Typically my immune system is pretty hearty, and I manage to escape whatever malaise works its way throughout my office. But this time I wasn’t so lucky. Perhaps it was from a doorknob. Perhaps it was from a faucet. Perhaps it was from the student who was sneezing and coughing two feet away from my lectern in class. Regardless of the cause, no amount of triathlon training could help me combat the infection.
Last Friday I woke feeling crummy, and headed to the store to get some zinc. I felt progressively worse as the day went on, and was eager to hit the sack early that evening. Saturday I woke early and convinced myself I was feeling better and justified continuing with my 6 hour trail run. I somehow made it through that workout but came home and crashed hard. Sunday I felt even worse. Monday I still felt junky, but tried to rationalize a 6 mile run. I completed the run, but came home to the worst GI distress I have ever experienced (still don’t know why that happened). Finally, after multiple people saying “maybe all you need is a rest day”, I took Tuesday off. I’ll admit, I experienced HUGE amounts of “but my plan says I need to do THIS” guilt, but I sought reassurance from friends that rest was a good idea. And you know what? I think it helped.
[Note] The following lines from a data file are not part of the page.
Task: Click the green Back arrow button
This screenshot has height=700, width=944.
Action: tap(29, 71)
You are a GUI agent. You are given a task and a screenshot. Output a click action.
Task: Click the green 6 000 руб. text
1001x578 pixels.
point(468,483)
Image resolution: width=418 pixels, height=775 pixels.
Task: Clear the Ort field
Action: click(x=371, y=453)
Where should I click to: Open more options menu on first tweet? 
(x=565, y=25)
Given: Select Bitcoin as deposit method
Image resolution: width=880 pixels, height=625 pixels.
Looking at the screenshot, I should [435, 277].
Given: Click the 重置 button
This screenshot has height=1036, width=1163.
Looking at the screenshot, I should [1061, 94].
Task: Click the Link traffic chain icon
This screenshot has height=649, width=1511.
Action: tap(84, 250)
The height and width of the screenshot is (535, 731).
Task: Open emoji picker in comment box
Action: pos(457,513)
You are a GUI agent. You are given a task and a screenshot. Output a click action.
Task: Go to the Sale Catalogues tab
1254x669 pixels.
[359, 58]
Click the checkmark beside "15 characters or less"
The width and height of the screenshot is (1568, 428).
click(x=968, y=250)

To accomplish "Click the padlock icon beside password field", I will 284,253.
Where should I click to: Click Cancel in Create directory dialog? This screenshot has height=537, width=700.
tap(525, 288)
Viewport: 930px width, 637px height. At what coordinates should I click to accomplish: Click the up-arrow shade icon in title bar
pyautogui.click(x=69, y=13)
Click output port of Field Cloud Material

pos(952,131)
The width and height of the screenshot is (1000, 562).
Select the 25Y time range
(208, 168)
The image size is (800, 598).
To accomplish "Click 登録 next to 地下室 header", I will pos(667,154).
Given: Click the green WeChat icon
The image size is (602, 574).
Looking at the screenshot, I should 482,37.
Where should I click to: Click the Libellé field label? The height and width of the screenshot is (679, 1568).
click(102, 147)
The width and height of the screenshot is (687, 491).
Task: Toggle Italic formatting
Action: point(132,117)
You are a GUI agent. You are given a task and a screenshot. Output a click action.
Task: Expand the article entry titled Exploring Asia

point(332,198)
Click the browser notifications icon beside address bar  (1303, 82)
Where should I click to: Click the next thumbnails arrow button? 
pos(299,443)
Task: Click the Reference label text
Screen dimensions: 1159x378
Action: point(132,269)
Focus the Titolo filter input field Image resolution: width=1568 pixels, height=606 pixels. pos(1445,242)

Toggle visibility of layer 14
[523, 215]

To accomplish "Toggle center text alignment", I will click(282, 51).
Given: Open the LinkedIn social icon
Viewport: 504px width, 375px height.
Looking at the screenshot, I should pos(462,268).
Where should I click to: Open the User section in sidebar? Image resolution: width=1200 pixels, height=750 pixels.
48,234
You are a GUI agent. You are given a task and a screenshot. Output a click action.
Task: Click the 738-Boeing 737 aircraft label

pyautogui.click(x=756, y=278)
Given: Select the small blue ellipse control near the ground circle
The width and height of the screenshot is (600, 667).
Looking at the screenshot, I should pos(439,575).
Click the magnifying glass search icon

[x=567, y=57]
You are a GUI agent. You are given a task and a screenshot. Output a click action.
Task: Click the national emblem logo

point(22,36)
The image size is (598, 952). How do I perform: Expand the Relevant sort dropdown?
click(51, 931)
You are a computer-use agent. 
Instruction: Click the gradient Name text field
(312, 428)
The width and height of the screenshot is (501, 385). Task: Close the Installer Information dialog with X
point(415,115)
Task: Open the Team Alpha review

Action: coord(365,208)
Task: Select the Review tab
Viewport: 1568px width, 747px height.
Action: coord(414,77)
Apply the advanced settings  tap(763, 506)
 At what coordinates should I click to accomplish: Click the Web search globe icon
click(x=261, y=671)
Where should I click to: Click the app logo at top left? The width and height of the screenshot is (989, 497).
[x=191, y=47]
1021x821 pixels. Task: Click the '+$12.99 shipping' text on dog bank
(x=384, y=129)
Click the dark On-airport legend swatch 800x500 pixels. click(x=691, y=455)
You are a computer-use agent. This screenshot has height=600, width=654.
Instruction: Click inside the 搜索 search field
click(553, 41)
This morning I woke up feeling much better (although now it’s moved down into my chest and I have a delightful mucousy cough) but I made it through 8 easy miles feeling great.
I know that I probably SHOULD take more than just one day off to fight this thing, and I should probably just stay at home and try to rest, but it’s really hard for me to do nothing unless I’m truly sick. For me, that’s defined by a fever. I’ve been obsessively taking my temperature and it’s normal, so my brain keeps telling me I SHOULD keep working and I SHOULD keep training. Why do we type A athletes always do this to ourselves?
How do you handle being “sort of” sick? What’s your criteria for rest days?